---------- DOKUMENTTEXT ----------

Danke für die Texte

Gestern ist mein Beitrag zu Margarete Helmingers wunderbaren Projekt „Mutmaßungen über meine Mutter“ erschienen. Ich bin sehr froh und dankbar für dieses schöne Gemeinschaftswerk! Danke liebe Graugans.

Sonst ist es kalt und frostig, aber noch ohne Schnee hier. Ich lese mich durch ganz wunderbare Bücher, die Zeit nehme ich mir neuerdings einfach, obwohl ich sie nicht habe. Das ist ein schönes Gefühl. Und tatsächlich bricht nichts zusammen, wenn ich das tue. Auch das ist eine gute Erkenntnis. Ich lese also das Verbündungsbuch von Ilse Kilic, in dem mich vieles anspricht. Aber gerade aktuell und ganz persönlich danke ich ihr für diesen Satz: „Meine Angst davor, auf für mich nicht vorstellbare Wiese nicht mehr da zu sein, wiederholt sich.“ Das ist gerade eine Verbündung, die mir besonders gut tut. Diese Angst vor dem Tod. Und die Frage, was wir damit anfangen. Die wir vielleicht nur beantworten können, wenn wir immer wieder versichert bekommen, dass wir damit nicht allein sind. Daneben habe ich Johanna Hansens Schneeminiaturen „Zugluft der Stille“ gelesen, ein Buch bei dem ich zur Ruhe gekommen bin, bei dem das Lesen selbst eine Art der Meditation gewesen ist. Und ich habe Hans Thills Gedichte entdeckt: „Wer rechnet hört auf zu denken“ lautet eine Zeile in „Ratgeber für Zugleute“ dem schönen Band der bei der leider sehr kurz existierenden, aber grandiose Werke hinterlassenden Brueterich Press erschienen ist. Und Maggie Nelsons Argonauten, die lese ich auch. Es geht mir gut. Es wird immer besser. Auch wenn es draußen kälter wird.

----------

#### [AUFGABENSTELLUNG]
Nenne alle Bücher, die laut dem Text „Danke für die Texte“ gelesen werden, jeweils mit der Person, der der Text sie zuordnet. Das Material steht in keinem Zusammenhang mit dem Text.

---------- BEREITGESTELLTES MATERIAL ----------

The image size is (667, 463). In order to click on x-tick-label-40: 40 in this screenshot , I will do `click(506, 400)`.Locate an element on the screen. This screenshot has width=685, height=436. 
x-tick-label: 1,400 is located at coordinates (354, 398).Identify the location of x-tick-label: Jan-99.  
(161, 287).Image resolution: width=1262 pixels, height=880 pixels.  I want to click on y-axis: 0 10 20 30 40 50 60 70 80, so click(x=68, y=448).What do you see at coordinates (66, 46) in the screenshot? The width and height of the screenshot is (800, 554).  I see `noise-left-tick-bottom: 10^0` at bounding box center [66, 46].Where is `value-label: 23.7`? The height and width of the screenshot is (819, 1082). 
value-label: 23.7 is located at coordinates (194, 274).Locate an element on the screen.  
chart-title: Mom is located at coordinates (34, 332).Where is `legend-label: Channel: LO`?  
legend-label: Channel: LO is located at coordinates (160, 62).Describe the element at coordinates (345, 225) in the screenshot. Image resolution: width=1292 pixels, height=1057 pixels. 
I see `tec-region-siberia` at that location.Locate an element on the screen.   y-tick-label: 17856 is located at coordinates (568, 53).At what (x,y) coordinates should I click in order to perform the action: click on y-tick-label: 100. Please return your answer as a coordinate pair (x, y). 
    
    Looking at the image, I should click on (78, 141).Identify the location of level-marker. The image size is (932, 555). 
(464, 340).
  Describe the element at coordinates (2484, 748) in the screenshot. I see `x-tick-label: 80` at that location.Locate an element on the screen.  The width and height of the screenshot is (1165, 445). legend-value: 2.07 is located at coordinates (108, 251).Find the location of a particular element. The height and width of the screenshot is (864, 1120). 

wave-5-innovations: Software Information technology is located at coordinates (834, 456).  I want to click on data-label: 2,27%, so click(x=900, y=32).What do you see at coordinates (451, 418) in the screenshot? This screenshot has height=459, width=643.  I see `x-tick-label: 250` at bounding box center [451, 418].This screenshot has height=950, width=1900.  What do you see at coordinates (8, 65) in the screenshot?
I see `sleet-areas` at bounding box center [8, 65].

----------

#### [LÖSUNG]
- das Verbündungsbuch von Ilse Kilic
- „Zugluft der Stille“, Schneeminiaturen von Johanna Hansen
- „Ratgeber für Zugleute“, ein Gedichtband von Hans Thill
- Argonauten von Maggie Nelson